A total folly post; if you’re looking for health/fitness/exercise physiology, go read my other stuff!
My wife and I have discussed out social media allows us to constantly judge others without waiting around for the high school reunion. Some of this is merely confirmation bias: yes, that asshole from high school still dresses like he’s hardcore even though he grew up in a low-crime, high-GDP community. You were right all along! Big back pat for being accurate in you judgy judgement!
But this isn’t about that; this is about all of the people who I was absolutely wrong about. How people I was sure I had pegged when I “knew everything” continue to enrapture me in the unfolding of their life. Even if social media is a neatly manicured lawn that hides a messy, messy house, you can still be surprised by the glimpses through the front door and windows that you occasionally get.

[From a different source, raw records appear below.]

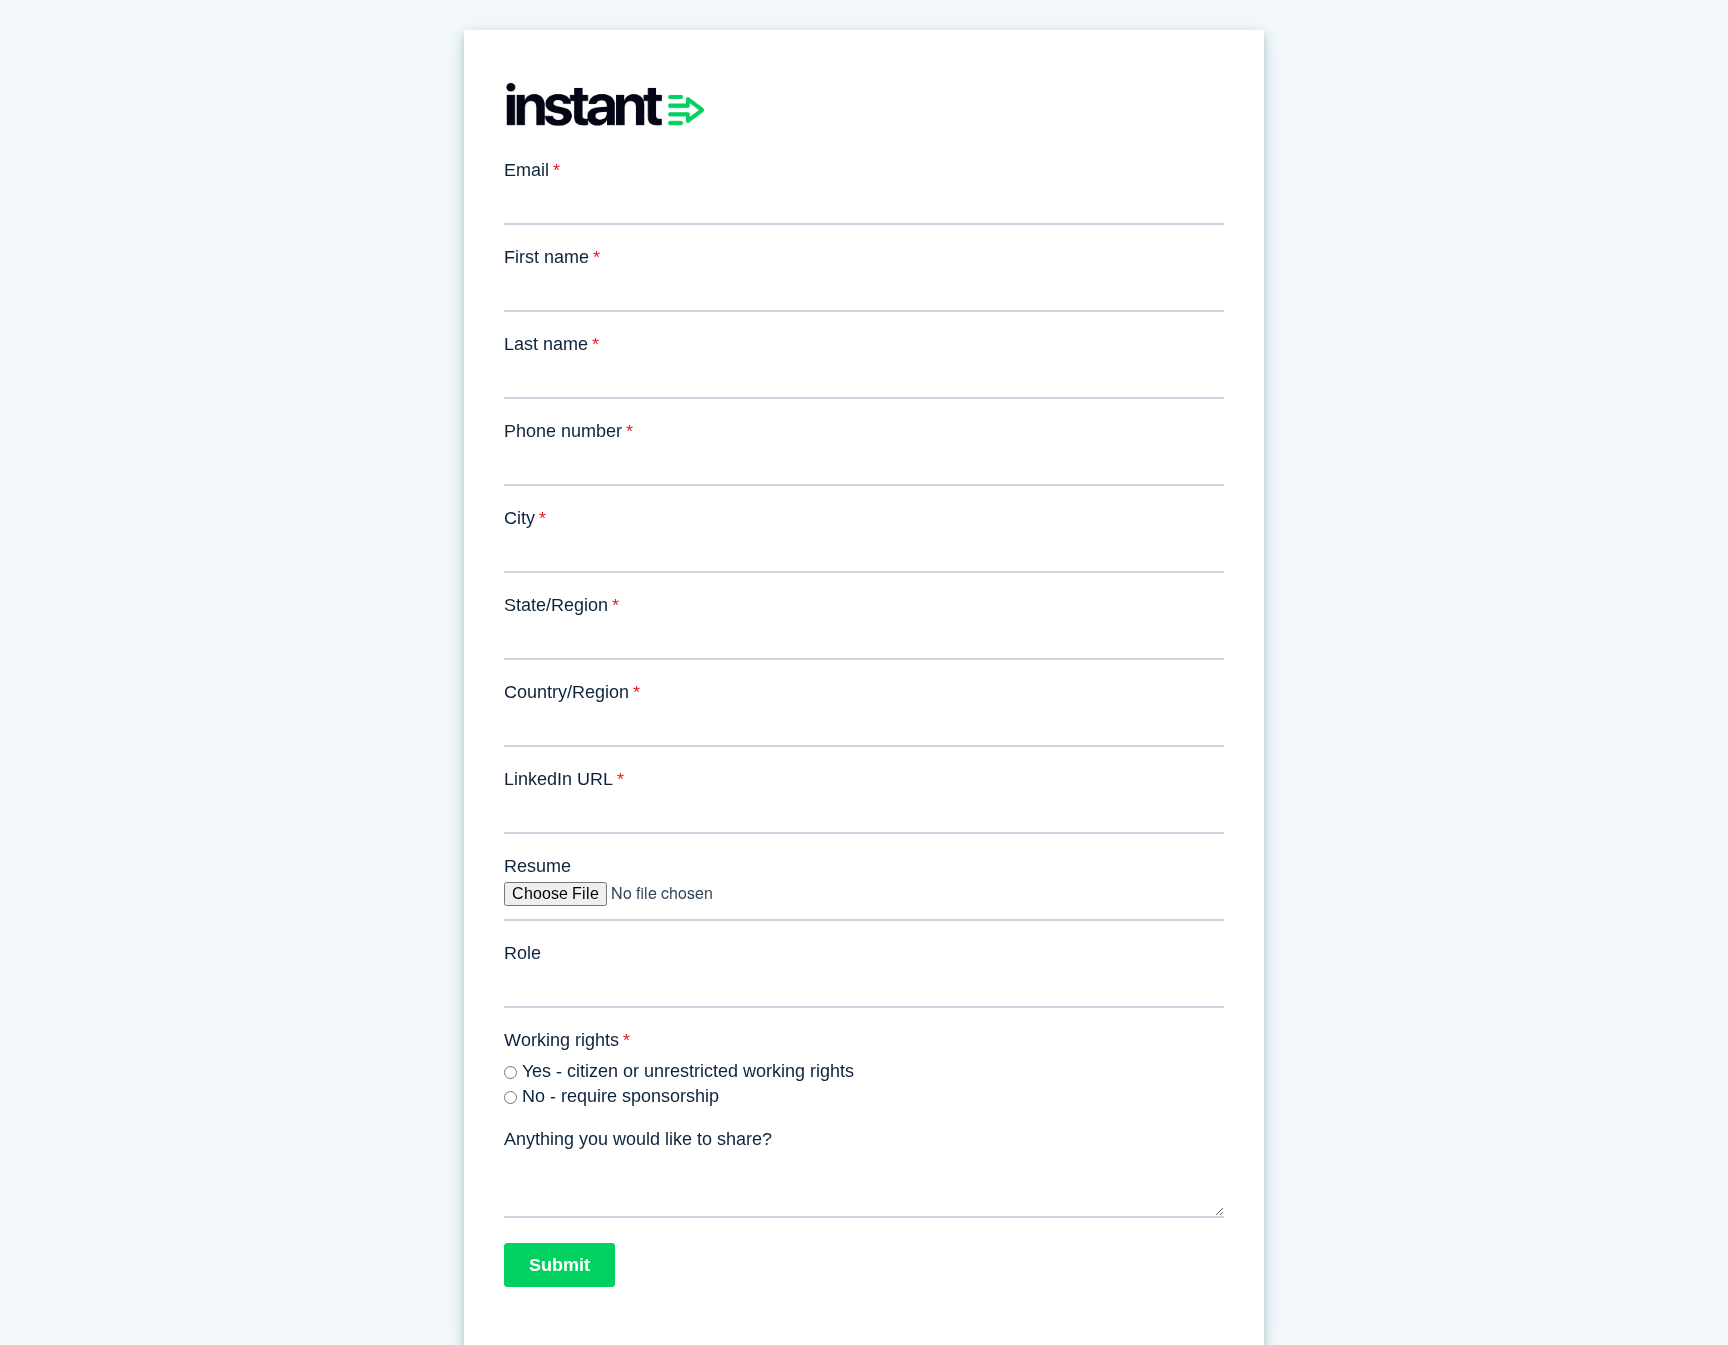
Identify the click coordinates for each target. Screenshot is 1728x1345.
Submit (559, 1265)
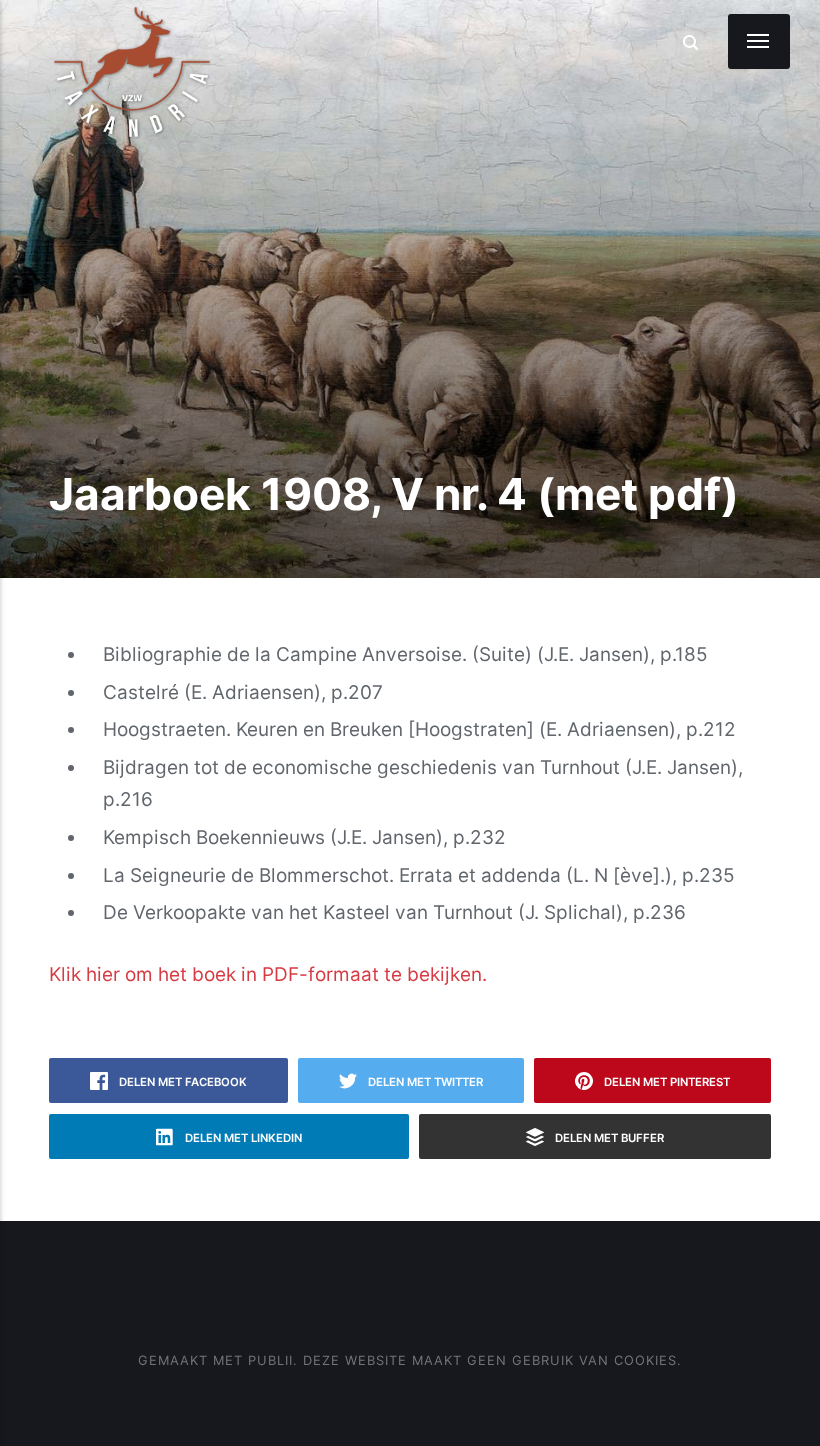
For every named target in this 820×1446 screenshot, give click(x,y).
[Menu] (759, 41)
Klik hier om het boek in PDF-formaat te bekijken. (268, 974)
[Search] (690, 42)
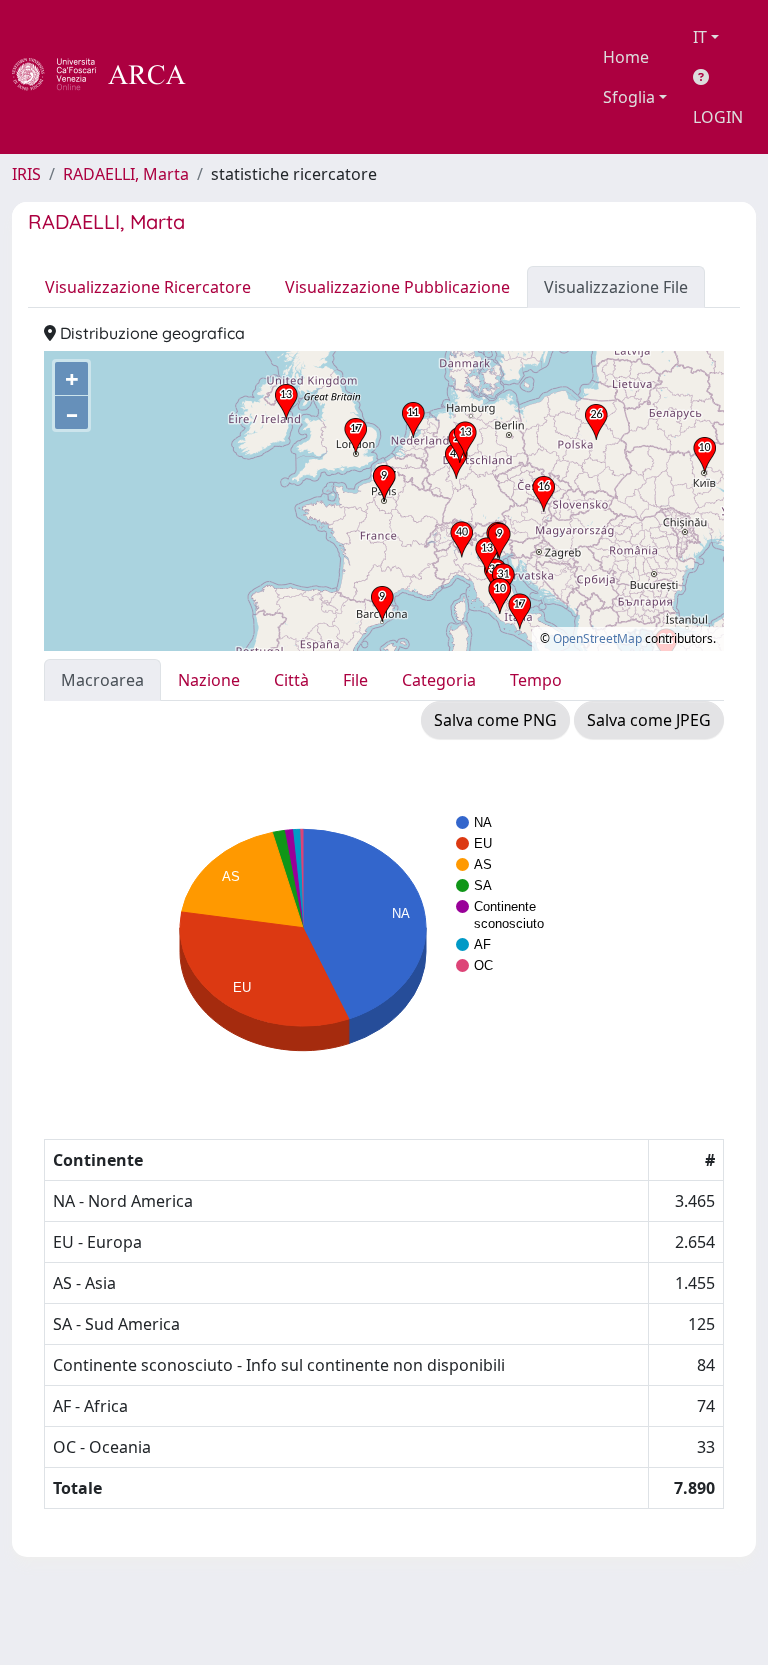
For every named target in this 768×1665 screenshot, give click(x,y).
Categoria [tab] (439, 680)
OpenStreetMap (597, 638)
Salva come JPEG (649, 720)
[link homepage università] (240, 77)
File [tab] (355, 680)
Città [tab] (291, 680)
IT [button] (700, 37)
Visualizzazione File (616, 287)
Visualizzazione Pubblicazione (397, 287)
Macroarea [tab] (102, 680)
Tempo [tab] (536, 680)
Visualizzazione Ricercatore (148, 287)
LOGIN (718, 117)
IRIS (26, 174)
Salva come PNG (495, 720)
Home (626, 57)
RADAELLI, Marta (126, 174)
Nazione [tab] (209, 680)
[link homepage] (110, 77)
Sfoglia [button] (629, 97)
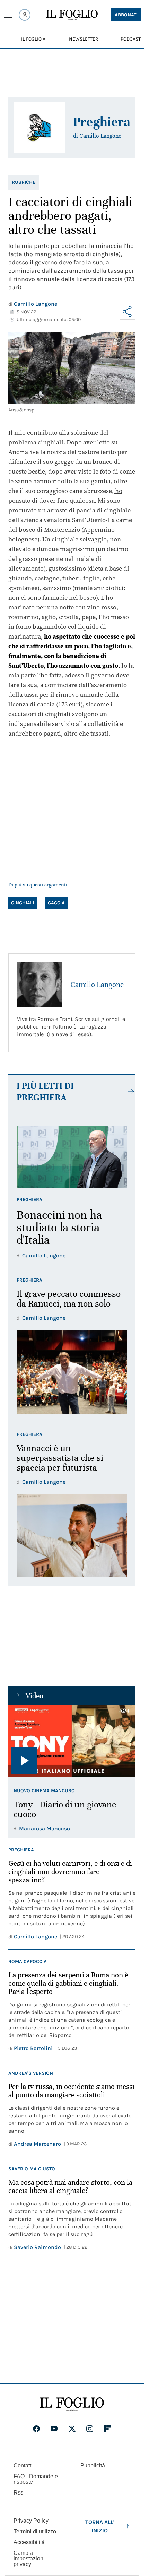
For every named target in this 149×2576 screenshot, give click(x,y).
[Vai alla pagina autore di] (39, 127)
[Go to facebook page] (36, 2428)
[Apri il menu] (8, 15)
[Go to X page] (72, 2428)
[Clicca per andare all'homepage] (71, 2404)
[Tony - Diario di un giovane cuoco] (71, 1741)
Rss (18, 2493)
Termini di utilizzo (35, 2531)
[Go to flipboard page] (107, 2428)
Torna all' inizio (99, 2526)
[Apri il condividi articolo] (127, 312)
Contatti (23, 2466)
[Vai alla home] (72, 15)
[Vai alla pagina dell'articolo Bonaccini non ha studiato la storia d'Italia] (72, 1157)
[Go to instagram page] (89, 2428)
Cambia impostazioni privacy (29, 2558)
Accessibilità (29, 2542)
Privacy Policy (31, 2521)
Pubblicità (92, 2466)
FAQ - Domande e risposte (36, 2479)
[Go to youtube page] (54, 2428)
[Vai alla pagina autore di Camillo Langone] (39, 984)
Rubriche (23, 182)
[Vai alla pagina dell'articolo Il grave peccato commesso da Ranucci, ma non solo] (72, 1371)
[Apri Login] (24, 15)
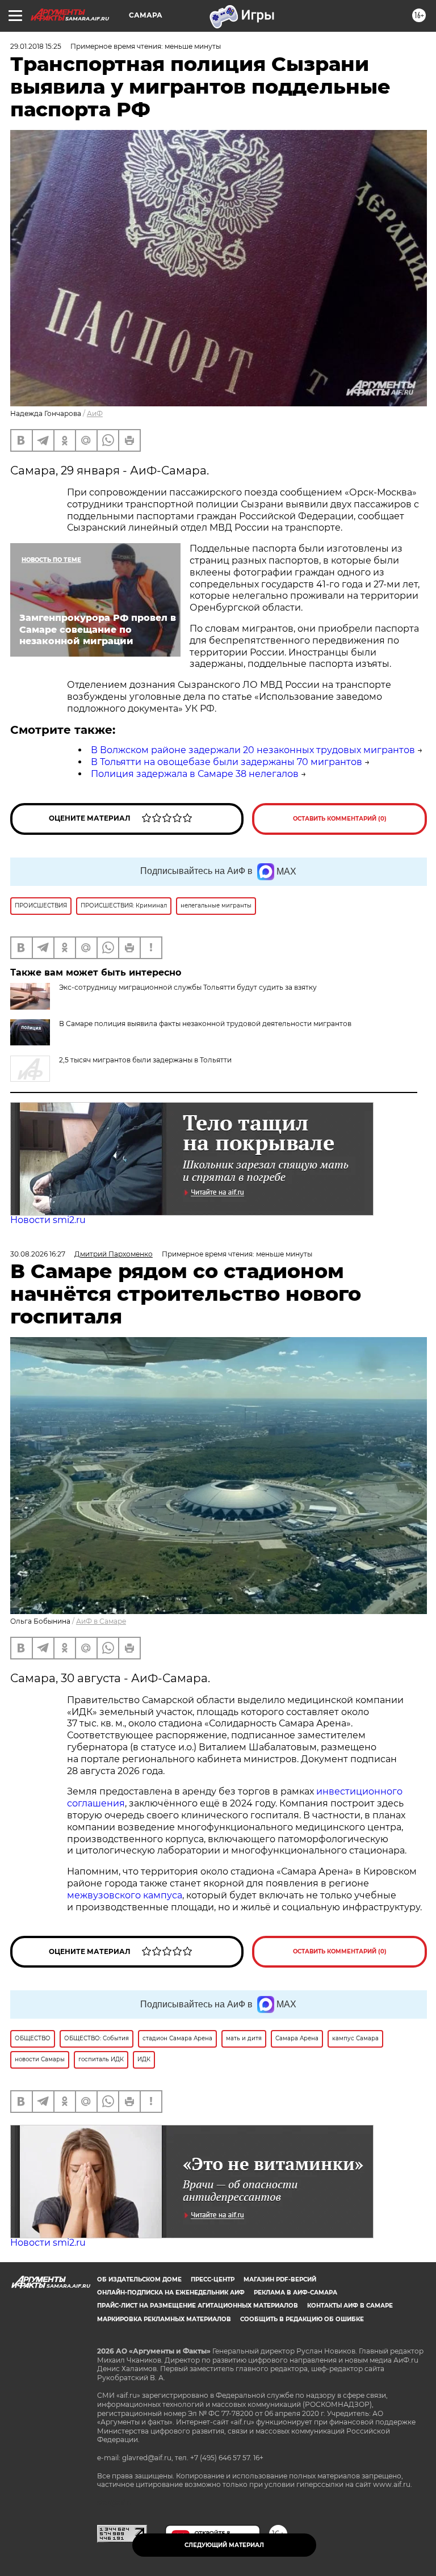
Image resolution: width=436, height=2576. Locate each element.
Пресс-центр (212, 2279)
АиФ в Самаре (101, 1621)
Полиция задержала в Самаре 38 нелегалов (195, 773)
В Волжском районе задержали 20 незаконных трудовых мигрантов (253, 750)
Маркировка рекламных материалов (164, 2319)
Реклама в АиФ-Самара (295, 2292)
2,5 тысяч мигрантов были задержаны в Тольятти (145, 1060)
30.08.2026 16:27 (37, 1254)
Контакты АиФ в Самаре (350, 2305)
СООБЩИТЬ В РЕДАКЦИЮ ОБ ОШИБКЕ (302, 2319)
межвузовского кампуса (124, 1895)
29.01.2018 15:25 (35, 46)
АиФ (95, 413)
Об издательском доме (139, 2279)
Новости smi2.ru (48, 1220)
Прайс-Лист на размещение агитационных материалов (197, 2305)
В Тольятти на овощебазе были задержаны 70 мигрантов (226, 762)
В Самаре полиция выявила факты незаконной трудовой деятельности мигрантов (205, 1023)
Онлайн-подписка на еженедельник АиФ (171, 2292)
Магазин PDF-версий (280, 2279)
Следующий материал (224, 2545)
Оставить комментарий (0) (340, 818)
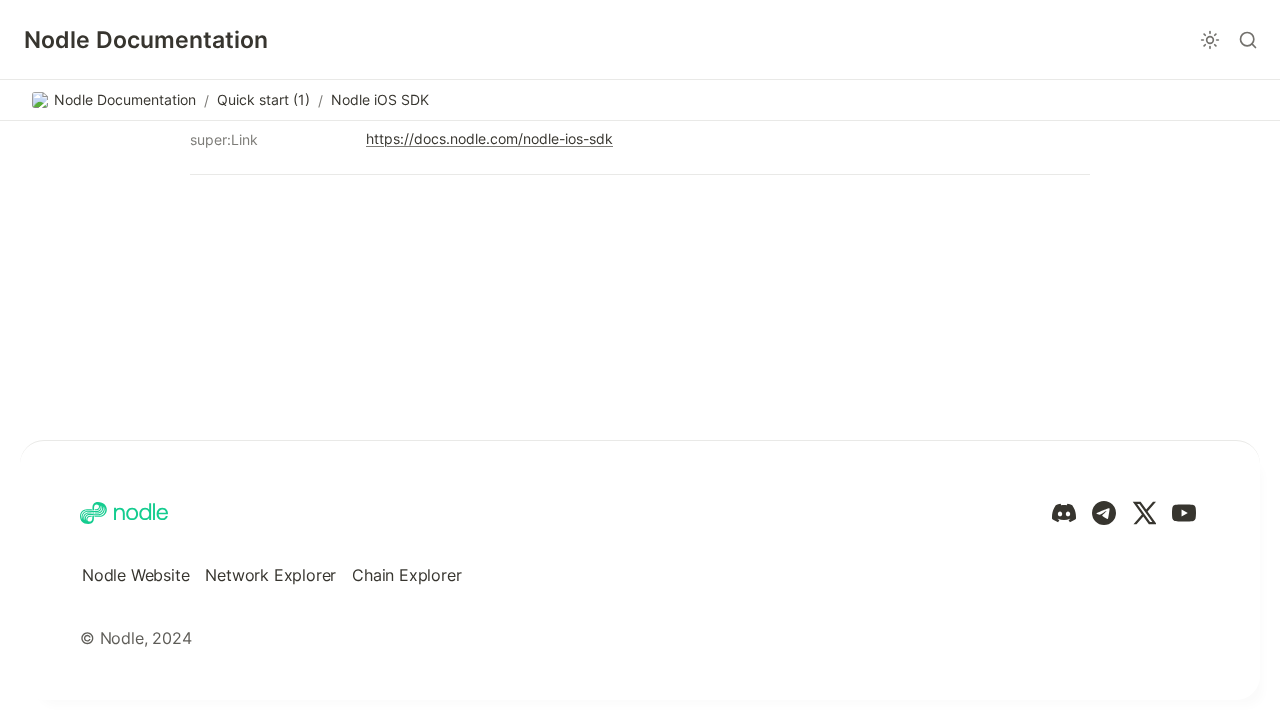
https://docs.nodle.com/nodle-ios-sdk (489, 138)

For example, a girl I went to high school with, the most supremely talented artist in our class, still makes amazing art. That was a judgement confirmed (INTERNET HIGH FIVE FOR ME!). However, she was, and is, extremely devout. My youthful militant atheist high-offensive push-backs against faith, and all of the the negatives it represents, bled over into things like the culture between her four walls. I expected faithful hand-raising rock and instead see her writing about listening to Macklemore with her son. I see hip clothing, stylish haircuts, language and thoughts that I would have never guessed from such a “devout” person. I put devout in quotes because it wasn’t her definition of being devout that I had judged her on; it was my own. A judgement of an impression formed in an imperfect moment, in an imperfect class, in a perfectly imperfect time of our lives set the stage for any other judgement I may have had about her in any other imperfect setting, namely a high school reunion. If I forget that she believes in god (whatever that means [not being antagonistic; not everyone believes the same, even if they use the same language in an attempt to describe that belief]), our lives and attitudes bear a striking resemblance. And her son is adorable as is her newborn girl.
So for all of its warts (the time suck, manicured-image, lonelier-the-more-friends-you-have nature of it), sometimes social media can surprise you if you let it. For this I am thankful.